O declínio do gigante brasileiro
A crise política junta-se à crise moral e econômica alimentando a desconfiança
O que está acontecendo no Brasil, com um governo que mal consegue chegar aos 7% de aprovação e uma moeda que desvalorizou 35% neste ano e 55% nos últimos 12 meses? Onde e quando vai terminar essa investigação judicial [Operação Lava Jato] que já levou à prisão o ministro estrela de Lula, José Dirceu, o tesoureiro do partido no governo, os dirigentes das maiores empresas de construção (verdadeiras multinacionais), enquanto aparecem acusações contra os presidentes da Câmara dos Deputados e do Senado?
Esta revelação da corrupção é o epicentro do terremoto. Afetou a Petrobras, a principal empresa do país, em números surreais, que ainda não terminaram de serem avaliados. Basta pensar que –obrigada pela justiça– a Camargo Correa, uma das empresas, já devolveu 200 milhões de dólares; que o ex-gerente geral da petroleira estatal restituiu 97 milhões e o de abastecimentos devolveu 25 milhões (dois funcionários, simplesmente). Todas essas quantias respondem à intenção dos acusados de aliviar sua sentença, enquanto são feitos acordos de “delação premiada” em que alguns dos envolvidos, por sua vez, arrastam outros. É um “salve-se quem puder”, que tornou o juiz Sérgio Moro, que encabeça o expediente, a personalidade mais popular do país.
A essa crise moral soma-se uma situação econômica já por si difícil. A queda dos preços das matérias-primas, encabeçadas por minério de ferro, petróleo e soja, atingiu seriamente uma economia que na última década desfrutou de uma formidável bonança, alegremente esbanjada em consumo doméstico. Isso desnuda outra realidade histórica: o Brasil sonhou ser uma grande potência industrial e Getúlio Vargas, um caudilho gaúcho, em 1930, abriu as primeiras siderúrgicas; por sua vez, Juscelino Kubitschek deu continuidade ao sonho e, como testemunho desse otimismo, levantou — nos anos cinquenta — esse Versalhes moderno que é a Brasília de Niemeyer e Lúcio Costa. Esse sonho acabou. O Brasil hoje é muito mais potência agrícola que industrial. Com a queda desses preços, a economia começou a estagnar e há três anos apresenta baixíssimo crescimento, sendo esperada inclusive uma recessão em 2015. O último ano de expansão foi 2010, mas com uma ilusão de ótica, porque tinham sido estabelecidos incentivos ao consumo da indústria automobilística e eletrodoméstica, aumentando o endividamento popular. A consequência dessa economia estagnada e com forte déficit público levou à perda do investment grade, que incentivou, por sua vez, a desvalorização que hoje domina psicologicamente o país. Assim, quem vai investir, seja estrangeiro ou brasileiro?

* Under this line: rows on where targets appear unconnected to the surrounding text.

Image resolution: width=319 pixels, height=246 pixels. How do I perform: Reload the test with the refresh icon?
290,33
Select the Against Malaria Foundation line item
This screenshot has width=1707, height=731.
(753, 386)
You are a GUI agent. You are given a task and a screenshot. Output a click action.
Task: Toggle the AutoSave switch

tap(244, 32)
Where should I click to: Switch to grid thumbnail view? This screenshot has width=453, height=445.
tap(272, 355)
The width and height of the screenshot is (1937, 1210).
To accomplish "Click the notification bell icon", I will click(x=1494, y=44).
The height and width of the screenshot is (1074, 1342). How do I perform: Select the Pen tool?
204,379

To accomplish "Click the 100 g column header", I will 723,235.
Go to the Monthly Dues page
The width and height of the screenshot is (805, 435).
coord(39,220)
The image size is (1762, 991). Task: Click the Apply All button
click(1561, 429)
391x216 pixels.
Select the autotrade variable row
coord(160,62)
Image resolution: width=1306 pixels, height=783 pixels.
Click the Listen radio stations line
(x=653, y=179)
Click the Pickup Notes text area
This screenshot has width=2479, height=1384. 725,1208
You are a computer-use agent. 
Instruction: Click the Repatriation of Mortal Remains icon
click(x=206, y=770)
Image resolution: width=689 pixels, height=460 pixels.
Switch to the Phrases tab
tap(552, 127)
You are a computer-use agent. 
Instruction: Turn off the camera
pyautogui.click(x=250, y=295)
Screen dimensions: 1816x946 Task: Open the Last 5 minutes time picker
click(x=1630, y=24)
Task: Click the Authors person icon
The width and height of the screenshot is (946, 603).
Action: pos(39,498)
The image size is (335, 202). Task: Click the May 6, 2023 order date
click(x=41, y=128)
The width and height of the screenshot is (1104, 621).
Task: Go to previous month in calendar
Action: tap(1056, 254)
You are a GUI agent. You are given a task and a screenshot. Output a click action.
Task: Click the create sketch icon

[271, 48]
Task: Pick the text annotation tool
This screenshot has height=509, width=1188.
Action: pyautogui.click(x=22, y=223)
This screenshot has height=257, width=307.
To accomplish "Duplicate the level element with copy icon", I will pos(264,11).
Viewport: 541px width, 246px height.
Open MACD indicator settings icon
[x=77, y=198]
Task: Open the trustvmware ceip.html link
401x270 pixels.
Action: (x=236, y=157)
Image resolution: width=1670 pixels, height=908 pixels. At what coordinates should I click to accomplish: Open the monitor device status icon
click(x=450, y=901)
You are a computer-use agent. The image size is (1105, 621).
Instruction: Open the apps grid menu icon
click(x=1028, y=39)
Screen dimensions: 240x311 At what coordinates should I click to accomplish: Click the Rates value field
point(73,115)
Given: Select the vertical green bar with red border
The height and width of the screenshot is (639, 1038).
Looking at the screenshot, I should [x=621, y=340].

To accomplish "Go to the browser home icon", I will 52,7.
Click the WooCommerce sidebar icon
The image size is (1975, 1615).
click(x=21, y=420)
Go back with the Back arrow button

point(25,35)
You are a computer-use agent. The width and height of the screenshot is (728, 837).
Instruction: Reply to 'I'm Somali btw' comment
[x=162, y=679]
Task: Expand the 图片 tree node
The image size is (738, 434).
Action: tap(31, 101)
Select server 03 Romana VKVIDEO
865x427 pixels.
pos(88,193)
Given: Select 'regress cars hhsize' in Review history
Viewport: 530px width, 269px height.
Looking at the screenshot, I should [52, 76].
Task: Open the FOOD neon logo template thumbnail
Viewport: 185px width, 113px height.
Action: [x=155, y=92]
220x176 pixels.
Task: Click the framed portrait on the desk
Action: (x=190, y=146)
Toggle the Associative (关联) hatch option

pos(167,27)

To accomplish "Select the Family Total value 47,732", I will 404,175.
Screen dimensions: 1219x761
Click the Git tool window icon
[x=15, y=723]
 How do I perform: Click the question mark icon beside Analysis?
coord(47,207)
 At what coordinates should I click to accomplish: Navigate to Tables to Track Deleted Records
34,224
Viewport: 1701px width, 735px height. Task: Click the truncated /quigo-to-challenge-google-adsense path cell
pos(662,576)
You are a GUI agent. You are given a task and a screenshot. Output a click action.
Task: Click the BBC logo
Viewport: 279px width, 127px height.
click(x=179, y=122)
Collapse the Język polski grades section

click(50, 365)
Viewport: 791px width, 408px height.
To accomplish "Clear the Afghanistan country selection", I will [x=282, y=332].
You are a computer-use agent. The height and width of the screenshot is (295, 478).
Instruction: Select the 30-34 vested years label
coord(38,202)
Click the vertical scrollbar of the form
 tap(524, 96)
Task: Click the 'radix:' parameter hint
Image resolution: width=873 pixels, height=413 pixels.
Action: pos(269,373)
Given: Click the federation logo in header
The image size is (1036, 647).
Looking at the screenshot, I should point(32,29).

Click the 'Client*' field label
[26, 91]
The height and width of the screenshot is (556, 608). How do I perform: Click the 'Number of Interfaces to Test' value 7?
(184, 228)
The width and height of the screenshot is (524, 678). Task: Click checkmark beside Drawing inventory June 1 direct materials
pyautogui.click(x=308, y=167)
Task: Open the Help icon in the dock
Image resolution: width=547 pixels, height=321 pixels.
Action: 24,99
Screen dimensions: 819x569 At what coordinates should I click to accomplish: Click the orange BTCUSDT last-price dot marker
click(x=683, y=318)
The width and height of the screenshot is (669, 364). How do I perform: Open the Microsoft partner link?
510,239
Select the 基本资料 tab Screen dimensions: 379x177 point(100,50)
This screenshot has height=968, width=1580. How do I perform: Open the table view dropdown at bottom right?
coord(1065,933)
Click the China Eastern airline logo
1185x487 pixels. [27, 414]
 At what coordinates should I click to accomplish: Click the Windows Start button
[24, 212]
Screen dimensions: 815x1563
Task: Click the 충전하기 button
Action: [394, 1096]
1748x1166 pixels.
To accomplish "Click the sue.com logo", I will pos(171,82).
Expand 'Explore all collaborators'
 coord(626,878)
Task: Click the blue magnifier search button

À crise moral e econômica sobrepõe-se uma crise política, que retroalimenta a desconfiança. O Partido dos Trabalhadores (PT), partido no governo, sofre deterioração e até o ex-presidente Lula, que parecia imune, começa a perder imagem. As denúncias de corrupção atingem-no e põem em questão a própria presidenta, Dilma Rousseff. Paira sobre ela o fantasma de um julgamento político que teria de apoiar-se na evidência de um delito pessoal dela. Não apareceu uma prova direta que a envolva, mas a ameaça está presente, como também indica uma denúncia perante o Supremo Tribunal Eleitoral pelo uso em campanha de recursos espúrios oriundos de fraudes públicas. Como se fosse pouco, permeia uma sensação de fraude intelectual, porque Dilma fez uma campanha prometendo estimular a economia e acusou o social-democrata Aécio Neves de ser o candidato dos bancos. Assim que chegou à presidência, nomeou um banqueiro como ministro da Economia e lançou um ortodoxo programa de ajuste fiscal. Isso constituiu outro combustível para a fogueira que já fumegava.
Ninguém duvida que seria ruim para a democracia se Dilma não terminasse seu mandato. Mas, como disse o ex-presidente Fernando Henrique Cardoso, se não houver um gesto de grandeza da presidenta “assistiremos à desarticulação crescente do Governo e do Congresso”. Esse é o dilema de hoje. Encurralada, a presidenta encarou uma reforma de seu desmesurado gabinete de 39 ministros, reduzindo seu número, mas tendo que contemplar uma nuvem de pequenos partidos e o poderoso PMDB, seu principal aliado, hoje com um frágil apoio. Assim, não parece que vá acontecer esse choque de confiança que se espera. Com emplastros e remendos, tudo continuará se esgarçando e a sétima potência econômica do mundo, o gigante latino-americano, continuará a se arrastar em um agônico declive.
Julio María Sanguinetti é ex-presidente do Uruguai.